• [ACTION ITEM] Output the lines of the records from the one containing "The image size is (800, 500)." through the last, both ends included. Leave pictures out.

• [Data entries]
******************************

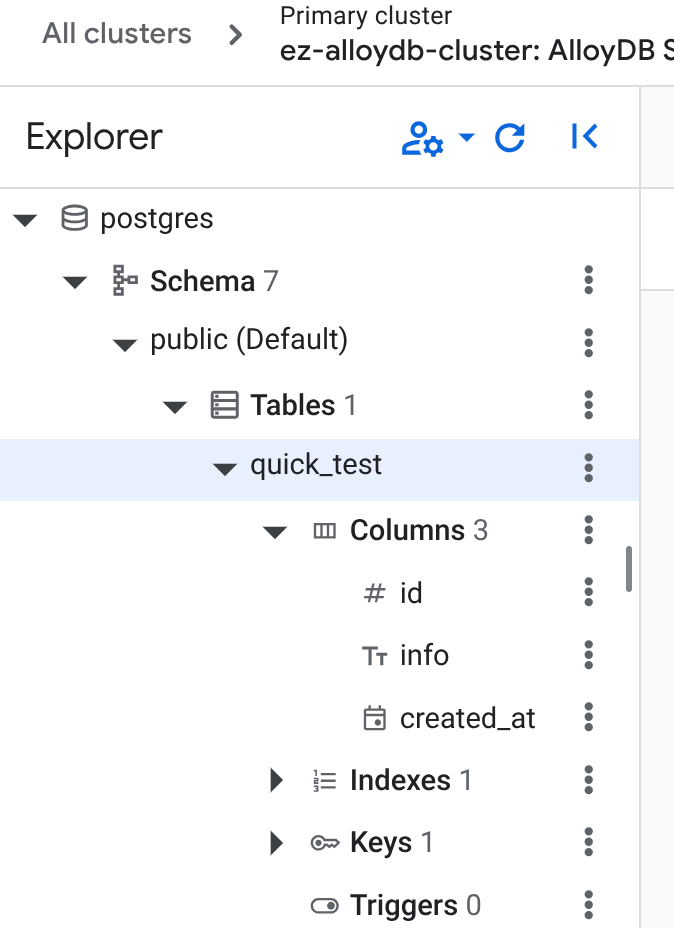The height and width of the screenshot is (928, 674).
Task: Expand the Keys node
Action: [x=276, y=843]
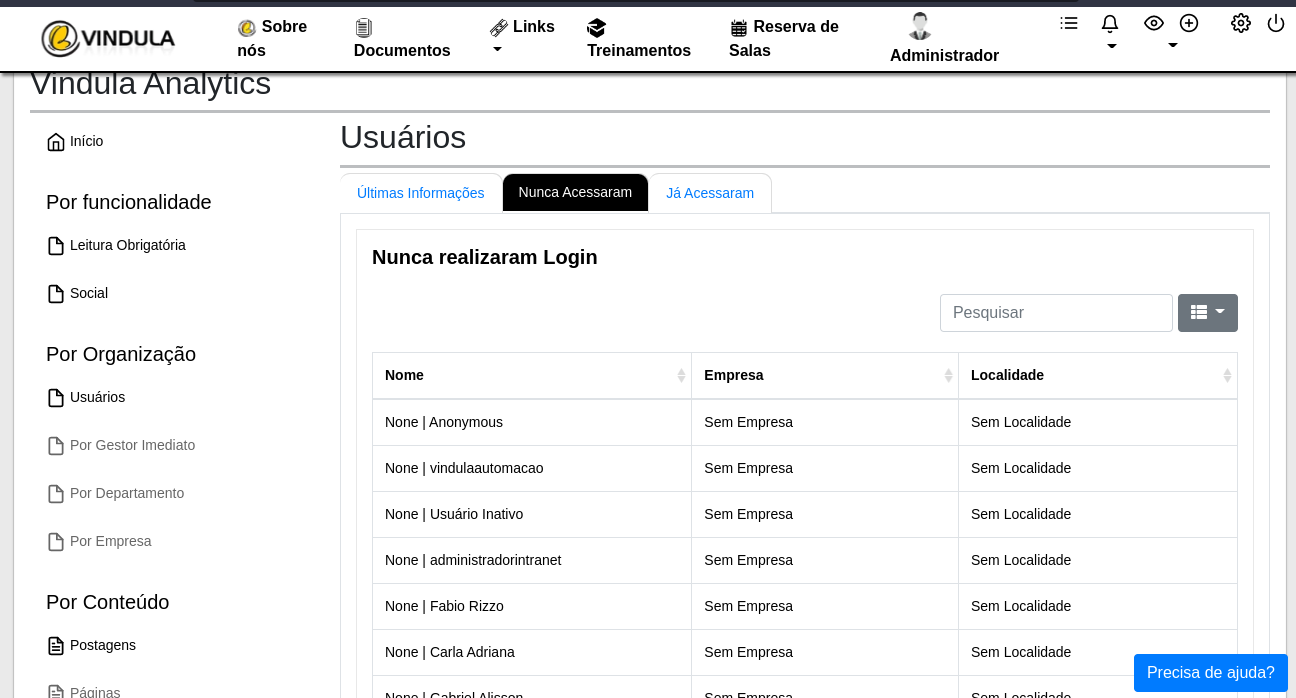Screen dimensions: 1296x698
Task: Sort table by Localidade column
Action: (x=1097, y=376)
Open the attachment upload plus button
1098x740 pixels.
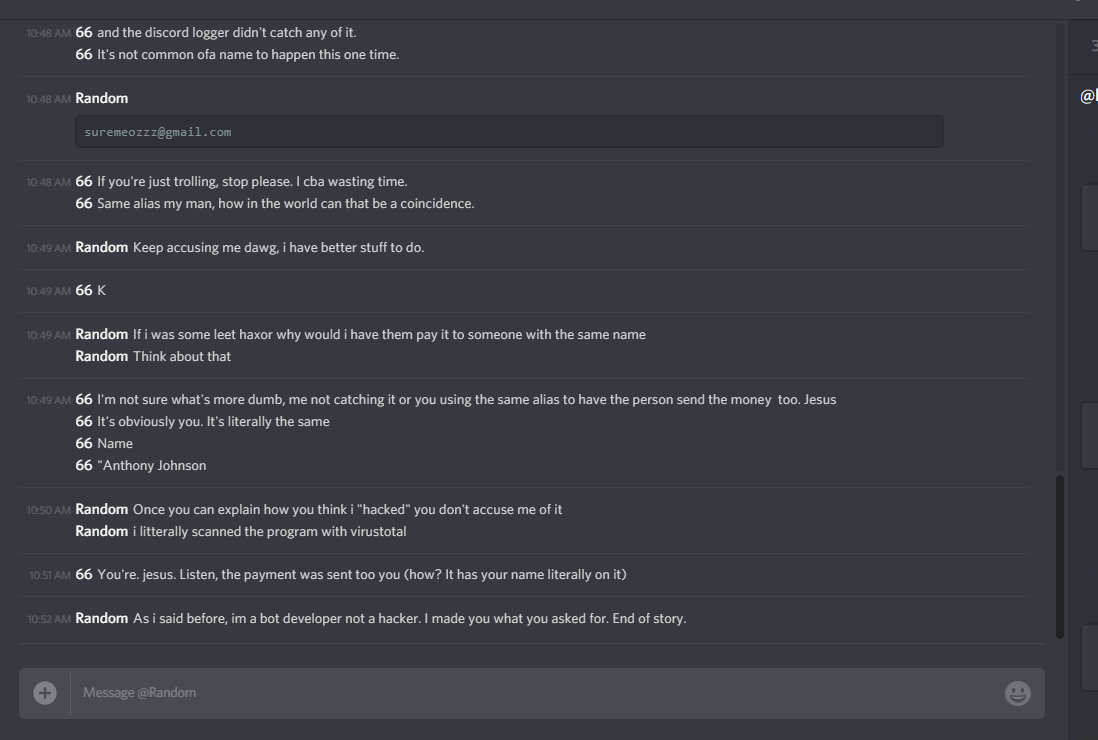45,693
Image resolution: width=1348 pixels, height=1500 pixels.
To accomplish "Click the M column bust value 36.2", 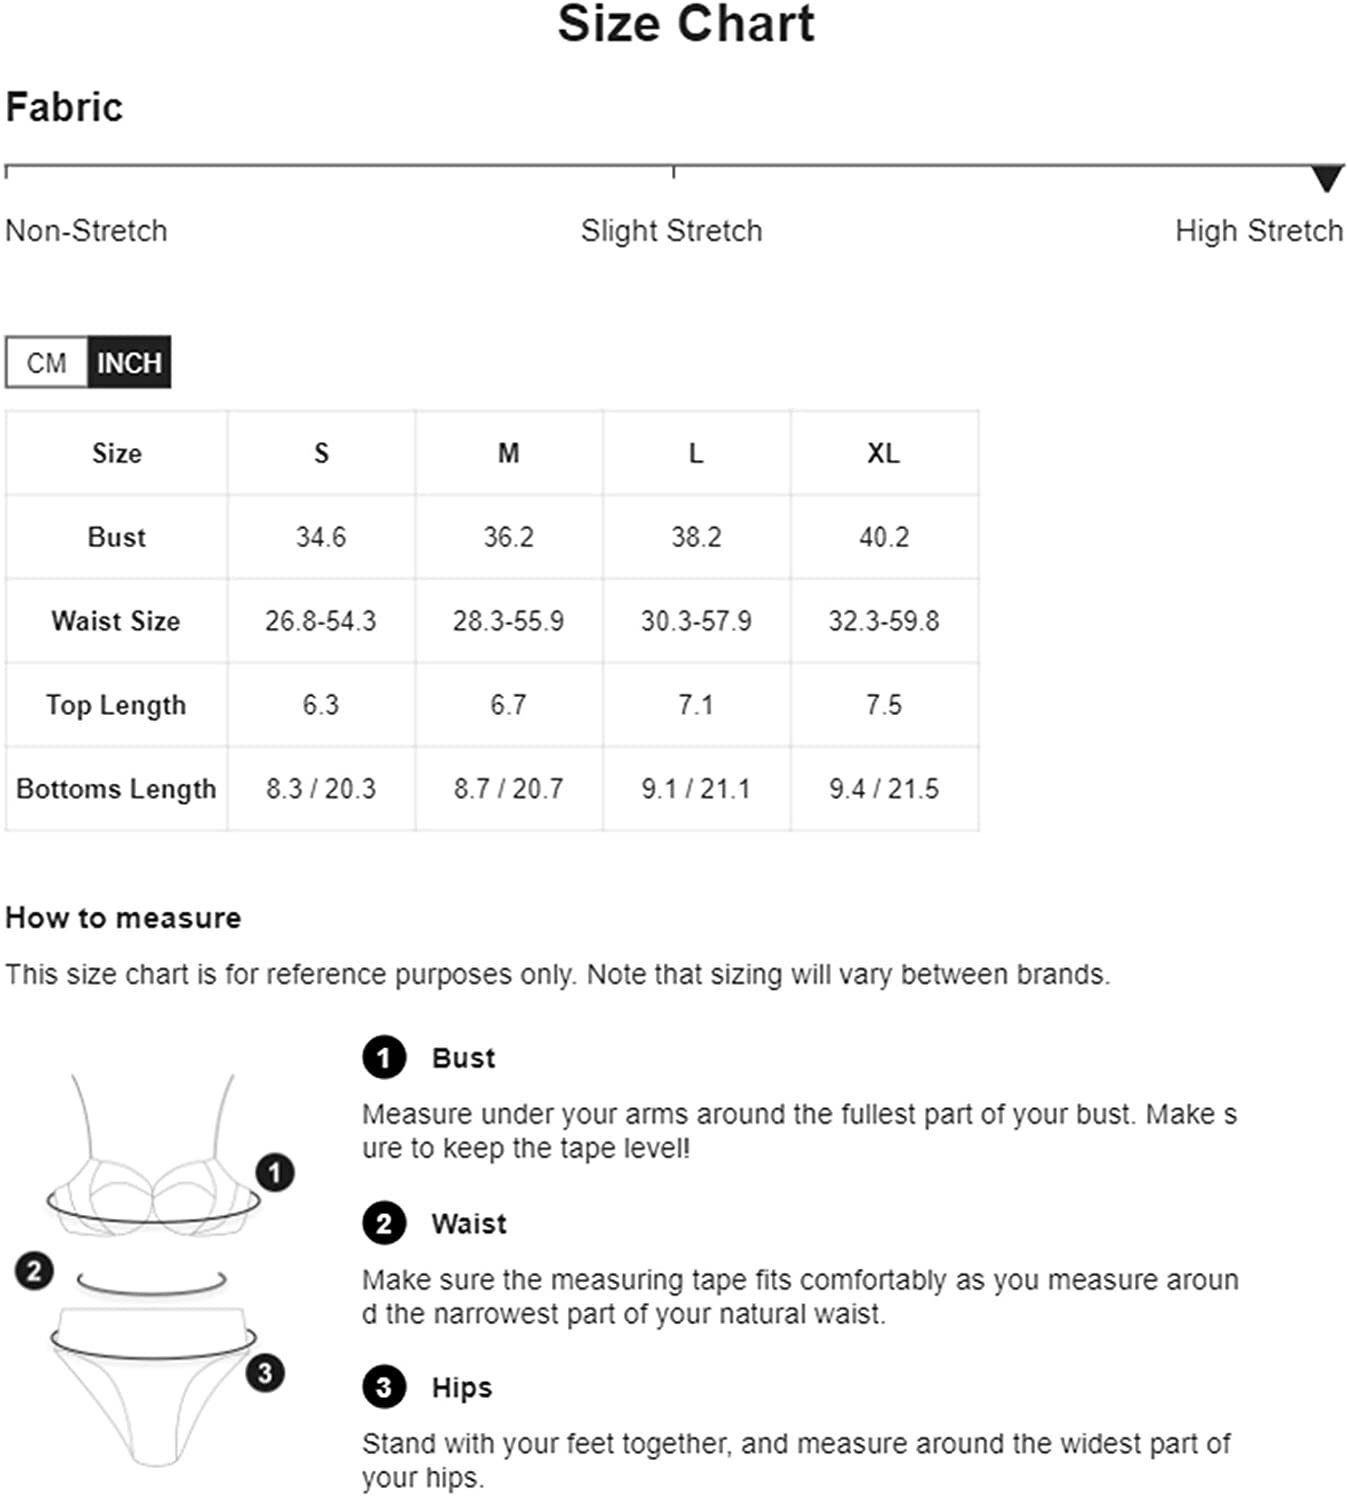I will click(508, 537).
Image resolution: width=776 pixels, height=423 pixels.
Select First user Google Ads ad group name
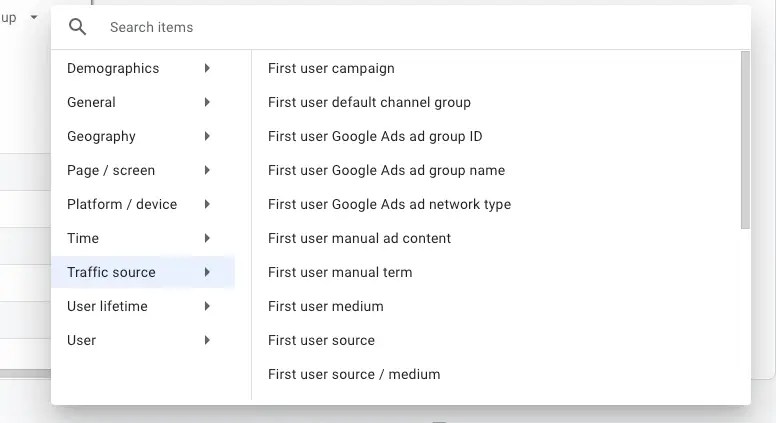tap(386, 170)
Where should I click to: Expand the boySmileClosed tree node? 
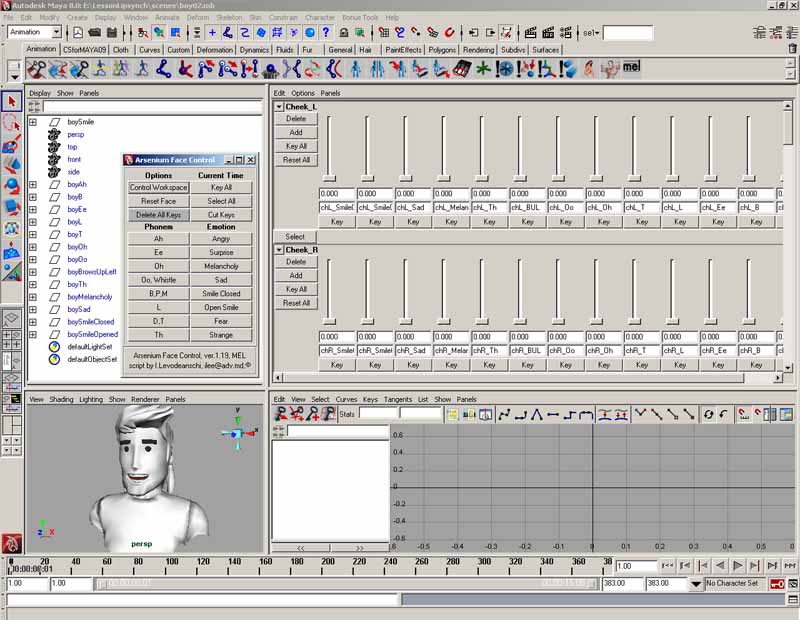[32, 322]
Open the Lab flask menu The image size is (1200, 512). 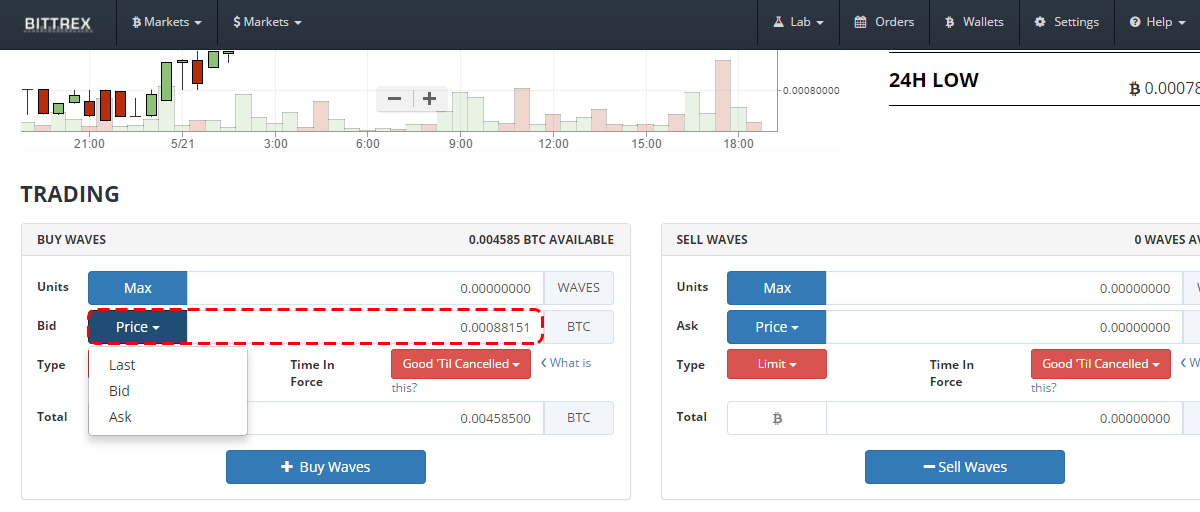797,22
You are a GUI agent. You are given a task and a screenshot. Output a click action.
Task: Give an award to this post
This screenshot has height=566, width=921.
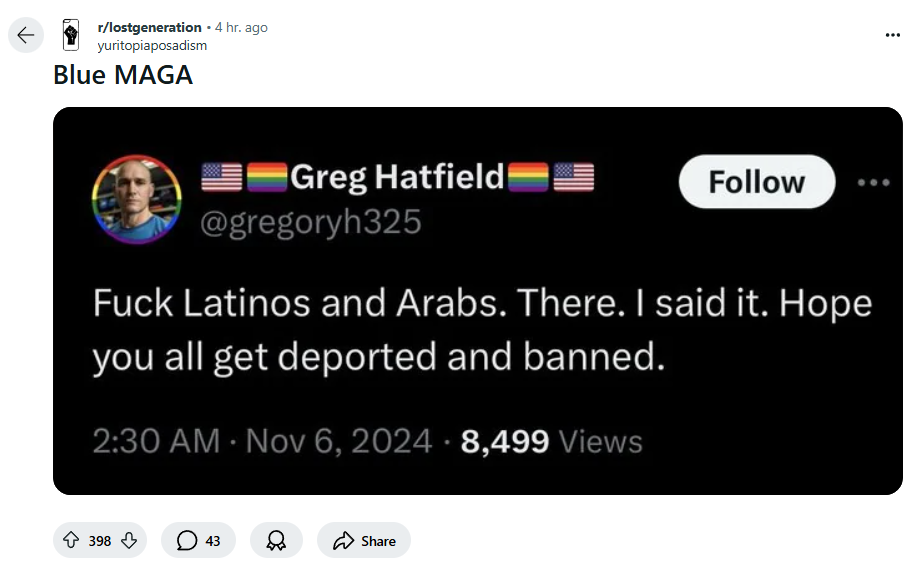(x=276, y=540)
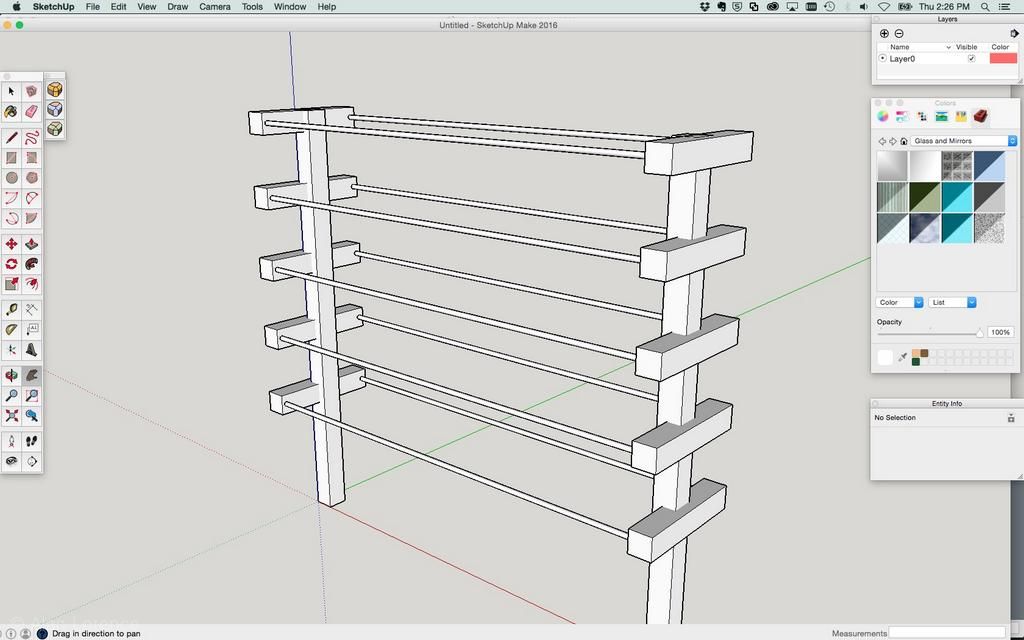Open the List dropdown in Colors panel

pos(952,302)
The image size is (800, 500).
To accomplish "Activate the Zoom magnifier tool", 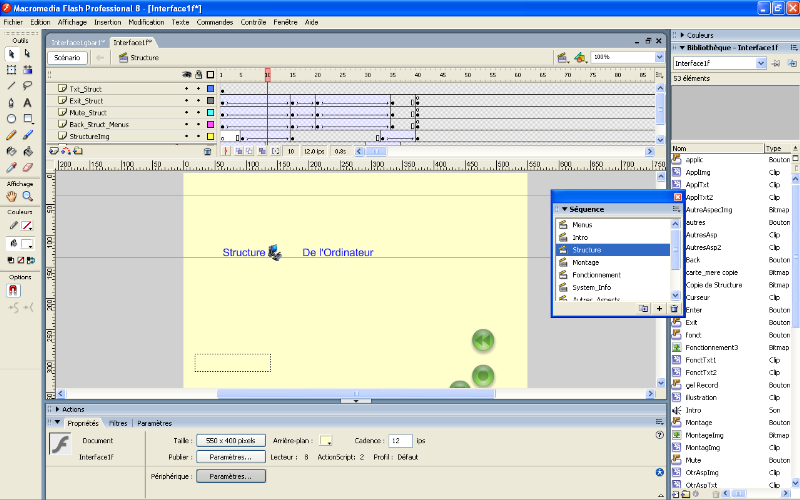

******************************

• [SOLUTION]
The image size is (800, 500).
To accomplish "Activate the Zoom magnifier tool", 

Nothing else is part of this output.